I started this draft as follows when I was doing bootcamp, obviously a while ago, but thought i should still post it. I should finish out the story of how things went.

So… week two passed and I didn’t post about it.

I have forgotten a lot of what we did last week already, since I am about halfway through this week. I remember there was some tire dragging, lots of burpees, bear crawling, push-ups and the like. Oh right, we also worked on pull-ups. I remember a lot of running, sprinting, once while carrying 25 pounds above your head… it was still intense. I know there was more, but perhaps my brain is working on blocking it out. Once again I pushed through… one night I was actually feeling sick all day, left work early, and still pushed through to go that night. I almost got sick a couple of times, but I still pushed through… it’s crazy.
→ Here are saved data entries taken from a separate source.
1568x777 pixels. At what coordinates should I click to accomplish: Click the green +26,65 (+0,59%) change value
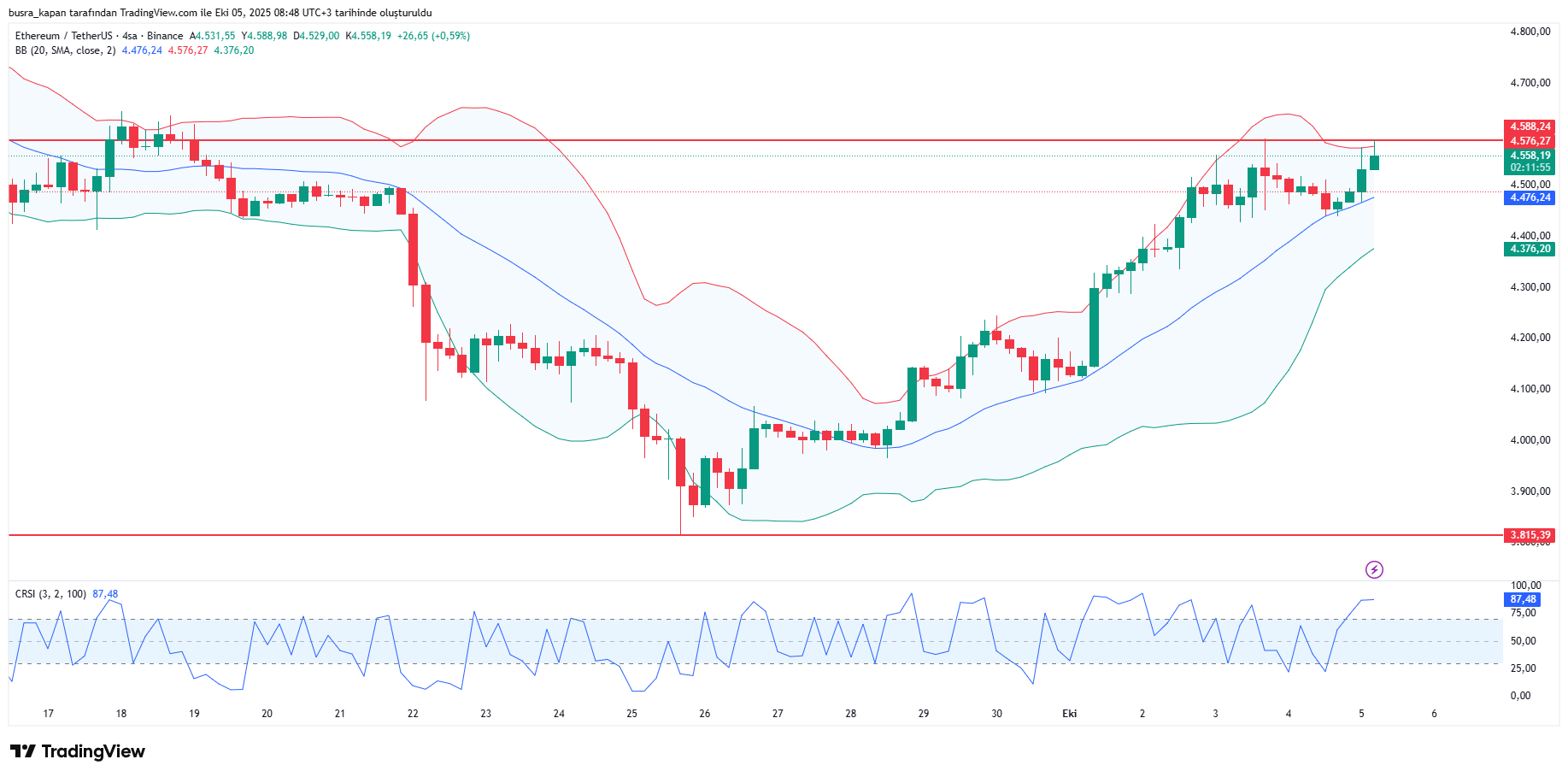(433, 36)
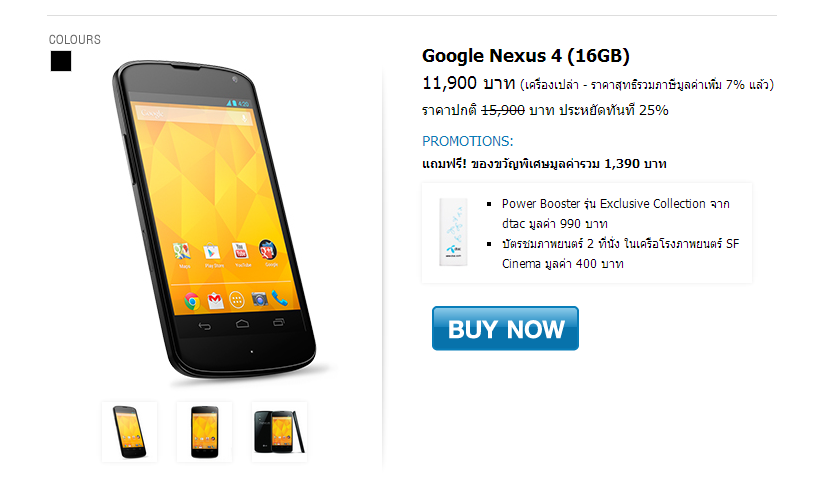Click the Google search bar on the phone

pos(193,115)
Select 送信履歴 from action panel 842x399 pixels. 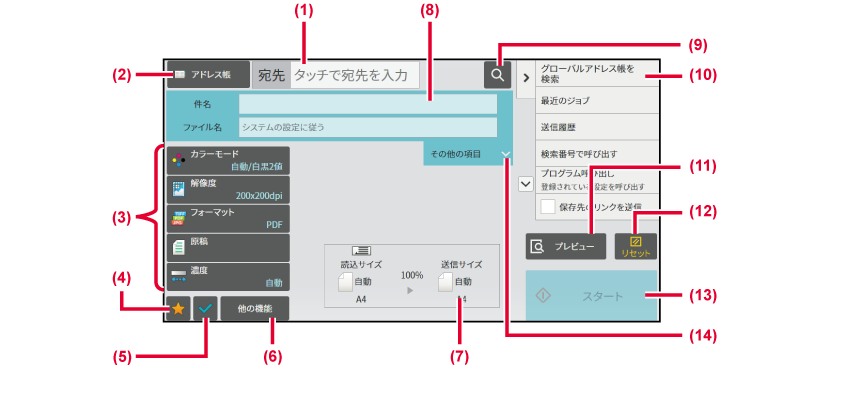pyautogui.click(x=596, y=127)
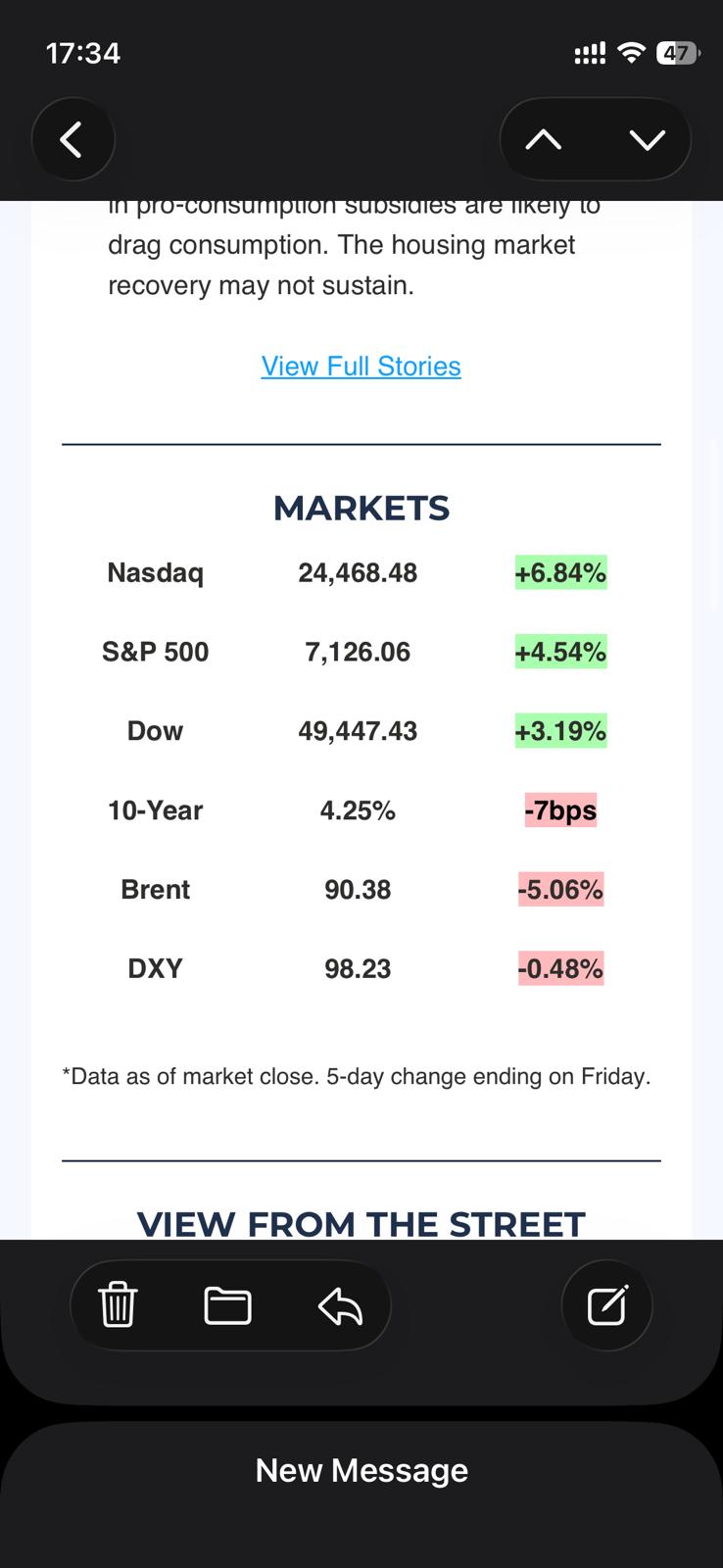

Then there was last Friday night that was COLD and DRIZZLING RAIN… I still went, I still pushed through, I even did a little better in a few things.

This is just so incredibly difficult. The mind over matter thing is working, and helping, and the team environment is good too, my team helps me push through a LOT… that doesn’t make the pain any less though. In fact, my knee has been bothering me quite a lot since last Wednesday, and after last night (which I will talk about at some point) I have scheduled a doctor’s appointment to get it checked out. I may have actually done something bad to it, I am at least getting it checked out to be certain.

I am so exhausted. I know this will be worth it, but right now all I want to do is take the day off and sleep.